A Little Poke in the Tookus: Sloan & Pitchfork Media
I have been alerted to this piece of crap from our dear “friends” at Pitchfork magazine. It’s a review of Sloan’s last album, Action Pact. I hope that the fact that this review came out today and the album came out last year is an indication of the delay of its U.S. release and not laziness or apathy.
This is precisely why I don’t read Pitchfork. The majority of the writers there are more interested in the cadre associated with “I write for Pitchfork” (and whatever subsequent blowjobs/meetings with rock stars it may elicit) than what they are listening to or worse, whether the actual words they are writing accurately or honestly reflect what they are listening to.
Sloan is not anyone’s favorite band.
This makes them sound like Journey or Foreigner or New Kids on the Block.
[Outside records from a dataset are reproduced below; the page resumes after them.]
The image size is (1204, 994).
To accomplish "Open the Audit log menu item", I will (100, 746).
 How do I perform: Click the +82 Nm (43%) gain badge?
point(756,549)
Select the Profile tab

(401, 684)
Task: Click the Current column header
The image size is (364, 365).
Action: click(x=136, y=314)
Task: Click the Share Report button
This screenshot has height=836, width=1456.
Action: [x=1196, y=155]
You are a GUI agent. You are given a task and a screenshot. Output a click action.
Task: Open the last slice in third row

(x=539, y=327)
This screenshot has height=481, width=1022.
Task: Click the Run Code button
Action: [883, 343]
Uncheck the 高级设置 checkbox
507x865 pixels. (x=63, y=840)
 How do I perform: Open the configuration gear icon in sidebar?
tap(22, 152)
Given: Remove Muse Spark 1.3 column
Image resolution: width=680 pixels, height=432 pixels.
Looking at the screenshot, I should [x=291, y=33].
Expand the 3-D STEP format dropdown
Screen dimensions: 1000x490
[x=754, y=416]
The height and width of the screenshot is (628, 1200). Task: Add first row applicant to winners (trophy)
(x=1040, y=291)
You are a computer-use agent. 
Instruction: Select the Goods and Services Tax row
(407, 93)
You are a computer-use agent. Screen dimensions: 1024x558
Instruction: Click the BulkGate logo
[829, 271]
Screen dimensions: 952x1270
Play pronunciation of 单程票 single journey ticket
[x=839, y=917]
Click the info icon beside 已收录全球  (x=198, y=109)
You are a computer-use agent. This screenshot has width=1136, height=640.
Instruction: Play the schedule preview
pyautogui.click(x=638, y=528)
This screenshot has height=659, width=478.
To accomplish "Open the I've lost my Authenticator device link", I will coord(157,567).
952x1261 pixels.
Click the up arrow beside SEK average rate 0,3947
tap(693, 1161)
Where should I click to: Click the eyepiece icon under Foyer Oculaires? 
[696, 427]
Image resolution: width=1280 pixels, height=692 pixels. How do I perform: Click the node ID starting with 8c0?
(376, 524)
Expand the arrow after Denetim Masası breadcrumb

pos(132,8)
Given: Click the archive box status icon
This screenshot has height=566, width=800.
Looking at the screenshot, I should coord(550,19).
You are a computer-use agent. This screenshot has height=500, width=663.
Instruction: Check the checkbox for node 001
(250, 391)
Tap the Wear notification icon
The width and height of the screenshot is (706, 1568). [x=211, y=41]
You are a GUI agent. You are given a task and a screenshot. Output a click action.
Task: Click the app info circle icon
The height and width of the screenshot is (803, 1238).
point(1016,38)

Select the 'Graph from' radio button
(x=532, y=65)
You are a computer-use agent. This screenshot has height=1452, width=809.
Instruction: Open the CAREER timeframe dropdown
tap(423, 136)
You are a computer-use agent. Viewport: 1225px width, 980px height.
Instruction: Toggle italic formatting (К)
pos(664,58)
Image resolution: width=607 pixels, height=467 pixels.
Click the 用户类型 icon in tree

What a fucking dickweed this guy is.
It’s doubtful Sloan’s mom even places them in her Top 10.
Now, that’s just plain mean.
I also resent that he tries to dumb down a decade’s worth of peerless puns and otherwise heartfelt lyrics with this description:
…lyrics that range from the exhaustive task of getting a girl to love you to the exhaustive task of getting a girl to love you for a slightly longer period of time…
Granted, there’s nothing on Pretty Together or even Action Pact that reaches the zeniths of “G Turns to D” or even “The Marquee and the Moon,” but it’s still better than the shite that Jack White thinks is deep.
I’m even more insulted that he would compare them, albeit in an arguably favorable way, with the kind of testosterone-infused shlock that is 2 Fast 2 Furious, as if the mindless Ginos that worship movies like that would even care about Sloan if they weren’t actually played on the radio and in beer commercials.
I’m not going to argue against the notion that Sloan are at worst, derivative, and at best, pop Postmodernists, but it galls me that he seems to think that decorating one’s sleeve with those particular hearts is any less appropriate than, say, Interpol’s insultingly boring attempts to be New Wave. Granted, he isn’t the writer who gave Turn Down the Bright Lights a 9.5, but still. I can take journalistic liberties, too, you know.
To wit: fuck that guy.
The sad thing is, people are going to read his review, be (suitably) impressed by this guy’s obvious writing skills and agree with every word, whether or not they should. Furthermore, they’re going to let atrociously personalized detritus like this pass for “music journalism” and think that the warped, backhanded compliments nestled in between the outrageously inappropriate snark make it okay. Well, it doesn’t. And that’s what pisses me off the most.